▶ **EXERCISE PROMPT**:
Copy out every one of the items below verbatim, with nothing changed.

[Start]

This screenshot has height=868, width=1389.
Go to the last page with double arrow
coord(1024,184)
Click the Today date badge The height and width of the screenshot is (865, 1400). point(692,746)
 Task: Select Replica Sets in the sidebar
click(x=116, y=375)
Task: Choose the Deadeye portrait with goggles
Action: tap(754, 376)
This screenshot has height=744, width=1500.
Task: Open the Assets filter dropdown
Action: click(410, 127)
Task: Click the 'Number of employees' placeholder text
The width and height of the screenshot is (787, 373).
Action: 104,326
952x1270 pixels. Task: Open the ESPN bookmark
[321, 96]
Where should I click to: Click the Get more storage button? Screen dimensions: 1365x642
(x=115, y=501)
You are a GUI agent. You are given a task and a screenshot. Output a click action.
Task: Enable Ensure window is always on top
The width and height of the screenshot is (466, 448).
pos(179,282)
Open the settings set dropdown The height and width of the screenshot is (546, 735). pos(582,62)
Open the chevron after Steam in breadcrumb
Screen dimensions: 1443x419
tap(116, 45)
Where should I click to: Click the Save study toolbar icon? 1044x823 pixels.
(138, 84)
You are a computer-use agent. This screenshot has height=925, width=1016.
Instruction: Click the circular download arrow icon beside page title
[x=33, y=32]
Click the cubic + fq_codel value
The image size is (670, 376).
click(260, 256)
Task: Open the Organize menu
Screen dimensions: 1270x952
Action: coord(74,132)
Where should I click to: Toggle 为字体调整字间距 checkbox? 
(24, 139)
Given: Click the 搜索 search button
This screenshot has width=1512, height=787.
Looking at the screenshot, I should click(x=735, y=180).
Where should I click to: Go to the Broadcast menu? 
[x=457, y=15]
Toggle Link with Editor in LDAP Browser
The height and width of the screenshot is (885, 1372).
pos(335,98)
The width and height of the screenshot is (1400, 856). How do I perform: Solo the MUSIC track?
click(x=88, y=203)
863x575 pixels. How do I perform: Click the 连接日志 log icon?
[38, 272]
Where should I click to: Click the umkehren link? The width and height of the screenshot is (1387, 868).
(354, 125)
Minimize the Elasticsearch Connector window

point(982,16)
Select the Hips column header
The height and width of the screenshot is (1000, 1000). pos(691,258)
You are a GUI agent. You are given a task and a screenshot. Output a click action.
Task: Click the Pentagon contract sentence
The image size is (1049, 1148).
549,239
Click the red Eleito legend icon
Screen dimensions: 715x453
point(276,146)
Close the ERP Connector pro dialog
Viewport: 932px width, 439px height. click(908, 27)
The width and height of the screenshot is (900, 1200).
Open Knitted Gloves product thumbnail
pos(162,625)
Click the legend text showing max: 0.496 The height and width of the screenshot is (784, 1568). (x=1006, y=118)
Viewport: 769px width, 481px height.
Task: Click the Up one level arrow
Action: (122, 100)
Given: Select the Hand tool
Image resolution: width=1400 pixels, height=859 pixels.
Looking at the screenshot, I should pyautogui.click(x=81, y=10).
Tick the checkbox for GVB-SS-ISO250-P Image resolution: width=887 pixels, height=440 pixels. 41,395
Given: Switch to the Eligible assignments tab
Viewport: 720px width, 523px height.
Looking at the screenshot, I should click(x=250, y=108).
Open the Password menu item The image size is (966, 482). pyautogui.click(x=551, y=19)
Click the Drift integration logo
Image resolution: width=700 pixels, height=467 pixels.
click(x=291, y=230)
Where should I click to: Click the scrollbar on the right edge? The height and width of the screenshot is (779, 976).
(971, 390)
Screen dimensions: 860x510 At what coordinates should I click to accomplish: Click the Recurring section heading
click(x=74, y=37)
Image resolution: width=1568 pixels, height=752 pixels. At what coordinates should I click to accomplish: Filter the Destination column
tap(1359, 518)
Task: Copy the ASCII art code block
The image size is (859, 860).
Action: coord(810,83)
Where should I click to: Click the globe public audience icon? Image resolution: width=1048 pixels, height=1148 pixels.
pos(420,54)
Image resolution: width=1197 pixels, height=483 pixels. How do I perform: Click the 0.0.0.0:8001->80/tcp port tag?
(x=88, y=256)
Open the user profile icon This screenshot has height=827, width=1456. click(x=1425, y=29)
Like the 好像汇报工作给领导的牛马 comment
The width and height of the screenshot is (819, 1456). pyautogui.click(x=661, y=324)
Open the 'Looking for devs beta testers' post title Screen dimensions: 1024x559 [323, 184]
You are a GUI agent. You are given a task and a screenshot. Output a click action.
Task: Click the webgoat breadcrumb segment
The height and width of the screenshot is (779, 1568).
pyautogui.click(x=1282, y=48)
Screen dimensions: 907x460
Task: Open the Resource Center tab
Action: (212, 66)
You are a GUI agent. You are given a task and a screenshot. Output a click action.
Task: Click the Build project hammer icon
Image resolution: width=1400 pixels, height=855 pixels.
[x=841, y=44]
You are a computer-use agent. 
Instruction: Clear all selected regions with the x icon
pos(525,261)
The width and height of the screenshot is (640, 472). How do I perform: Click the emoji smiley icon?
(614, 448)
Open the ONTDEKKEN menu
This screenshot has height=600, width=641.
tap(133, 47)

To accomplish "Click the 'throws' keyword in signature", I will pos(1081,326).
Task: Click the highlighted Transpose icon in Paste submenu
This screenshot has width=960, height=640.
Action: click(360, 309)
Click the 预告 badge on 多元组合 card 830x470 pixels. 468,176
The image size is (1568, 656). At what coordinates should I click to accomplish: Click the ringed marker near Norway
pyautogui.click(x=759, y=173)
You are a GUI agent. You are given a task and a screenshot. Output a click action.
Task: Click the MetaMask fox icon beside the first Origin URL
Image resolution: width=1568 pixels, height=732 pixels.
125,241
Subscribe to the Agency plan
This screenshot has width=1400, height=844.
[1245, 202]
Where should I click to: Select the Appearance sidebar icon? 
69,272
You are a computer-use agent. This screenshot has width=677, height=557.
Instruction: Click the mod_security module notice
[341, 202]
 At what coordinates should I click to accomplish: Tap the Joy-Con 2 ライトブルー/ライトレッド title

[End]

▶ **RESULT OF THIS EXERCISE**:
This screenshot has height=868, width=1389.
Go to the last page with double arrow
coord(1024,184)
Click the Today date badge The height and width of the screenshot is (865, 1400). point(692,746)
 Task: Select Replica Sets in the sidebar
click(x=116, y=375)
Task: Choose the Deadeye portrait with goggles
Action: tap(754, 376)
This screenshot has height=744, width=1500.
Task: Open the Assets filter dropdown
Action: click(410, 127)
Task: Click the 'Number of employees' placeholder text
The width and height of the screenshot is (787, 373).
Action: 104,326
952x1270 pixels. Task: Open the ESPN bookmark
[321, 96]
Where should I click to: Click the Get more storage button? Screen dimensions: 1365x642
(x=115, y=501)
You are a GUI agent. You are given a task and a screenshot. Output a click action.
Task: Enable Ensure window is always on top
The width and height of the screenshot is (466, 448).
pos(179,282)
Open the settings set dropdown The height and width of the screenshot is (546, 735). pos(582,62)
Open the chevron after Steam in breadcrumb
Screen dimensions: 1443x419
tap(116, 45)
Where should I click to: Click the Save study toolbar icon? 1044x823 pixels.
(138, 84)
You are a computer-use agent. This screenshot has height=925, width=1016.
Instruction: Click the circular download arrow icon beside page title
[x=33, y=32]
Click the cubic + fq_codel value
The image size is (670, 376).
click(260, 256)
Task: Open the Organize menu
Screen dimensions: 1270x952
Action: coord(74,132)
Where should I click to: Toggle 为字体调整字间距 checkbox? 
(24, 139)
Given: Click the 搜索 search button
This screenshot has width=1512, height=787.
Looking at the screenshot, I should click(x=735, y=180).
Where should I click to: Go to the Broadcast menu? 
[x=457, y=15]
Toggle Link with Editor in LDAP Browser
The height and width of the screenshot is (885, 1372).
pos(335,98)
The width and height of the screenshot is (1400, 856). How do I perform: Solo the MUSIC track?
click(x=88, y=203)
863x575 pixels. How do I perform: Click the 连接日志 log icon?
[38, 272]
Where should I click to: Click the umkehren link? The width and height of the screenshot is (1387, 868).
(354, 125)
Minimize the Elasticsearch Connector window

point(982,16)
Select the Hips column header
The height and width of the screenshot is (1000, 1000). pos(691,258)
You are a GUI agent. You are given a task and a screenshot. Output a click action.
Task: Click the Pentagon contract sentence
The image size is (1049, 1148).
549,239
Click the red Eleito legend icon
Screen dimensions: 715x453
point(276,146)
Close the ERP Connector pro dialog
Viewport: 932px width, 439px height. click(908, 27)
The width and height of the screenshot is (900, 1200).
Open Knitted Gloves product thumbnail
pos(162,625)
Click the legend text showing max: 0.496 The height and width of the screenshot is (784, 1568). (x=1006, y=118)
Viewport: 769px width, 481px height.
Task: Click the Up one level arrow
Action: (122, 100)
Given: Select the Hand tool
Image resolution: width=1400 pixels, height=859 pixels.
Looking at the screenshot, I should pyautogui.click(x=81, y=10).
Tick the checkbox for GVB-SS-ISO250-P Image resolution: width=887 pixels, height=440 pixels. 41,395
Given: Switch to the Eligible assignments tab
Viewport: 720px width, 523px height.
Looking at the screenshot, I should click(x=250, y=108).
Open the Password menu item The image size is (966, 482). pyautogui.click(x=551, y=19)
Click the Drift integration logo
Image resolution: width=700 pixels, height=467 pixels.
click(x=291, y=230)
Where should I click to: Click the scrollbar on the right edge? The height and width of the screenshot is (779, 976).
(971, 390)
Screen dimensions: 860x510 At what coordinates should I click to accomplish: Click the Recurring section heading
click(x=74, y=37)
Image resolution: width=1568 pixels, height=752 pixels. At what coordinates should I click to accomplish: Filter the Destination column
tap(1359, 518)
Task: Copy the ASCII art code block
The image size is (859, 860).
Action: coord(810,83)
Where should I click to: Click the globe public audience icon? Image resolution: width=1048 pixels, height=1148 pixels.
pos(420,54)
Image resolution: width=1197 pixels, height=483 pixels. How do I perform: Click the 0.0.0.0:8001->80/tcp port tag?
(x=88, y=256)
Open the user profile icon This screenshot has height=827, width=1456. click(x=1425, y=29)
Like the 好像汇报工作给领导的牛马 comment
The width and height of the screenshot is (819, 1456). pyautogui.click(x=661, y=324)
Open the 'Looking for devs beta testers' post title Screen dimensions: 1024x559 [323, 184]
You are a GUI agent. You are given a task and a screenshot. Output a click action.
Task: Click the webgoat breadcrumb segment
The height and width of the screenshot is (779, 1568).
pyautogui.click(x=1282, y=48)
Screen dimensions: 907x460
Task: Open the Resource Center tab
Action: (212, 66)
You are a GUI agent. You are given a task and a screenshot. Output a click action.
Task: Click the Build project hammer icon
Image resolution: width=1400 pixels, height=855 pixels.
[x=841, y=44]
You are a computer-use agent. 
Instruction: Clear all selected regions with the x icon
pos(525,261)
The width and height of the screenshot is (640, 472). How do I perform: Click the emoji smiley icon?
(614, 448)
Open the ONTDEKKEN menu
This screenshot has height=600, width=641.
tap(133, 47)

To accomplish "Click the 'throws' keyword in signature", I will pos(1081,326).
Task: Click the highlighted Transpose icon in Paste submenu
This screenshot has width=960, height=640.
Action: click(360, 309)
Click the 预告 badge on 多元组合 card 830x470 pixels. 468,176
The image size is (1568, 656). At what coordinates should I click to accomplish: Click the ringed marker near Norway
pyautogui.click(x=759, y=173)
You are a GUI agent. You are given a task and a screenshot. Output a click action.
Task: Click the MetaMask fox icon beside the first Origin URL
Image resolution: width=1568 pixels, height=732 pixels.
125,241
Subscribe to the Agency plan
This screenshot has width=1400, height=844.
[1245, 202]
Where should I click to: Select the Appearance sidebar icon? 
69,272
You are a computer-use agent. This screenshot has width=677, height=557.
Instruction: Click the mod_security module notice
[341, 202]
 At what coordinates should I click to accomplish: Tap the Joy-Con 2 ライトブルー/ライトレッド title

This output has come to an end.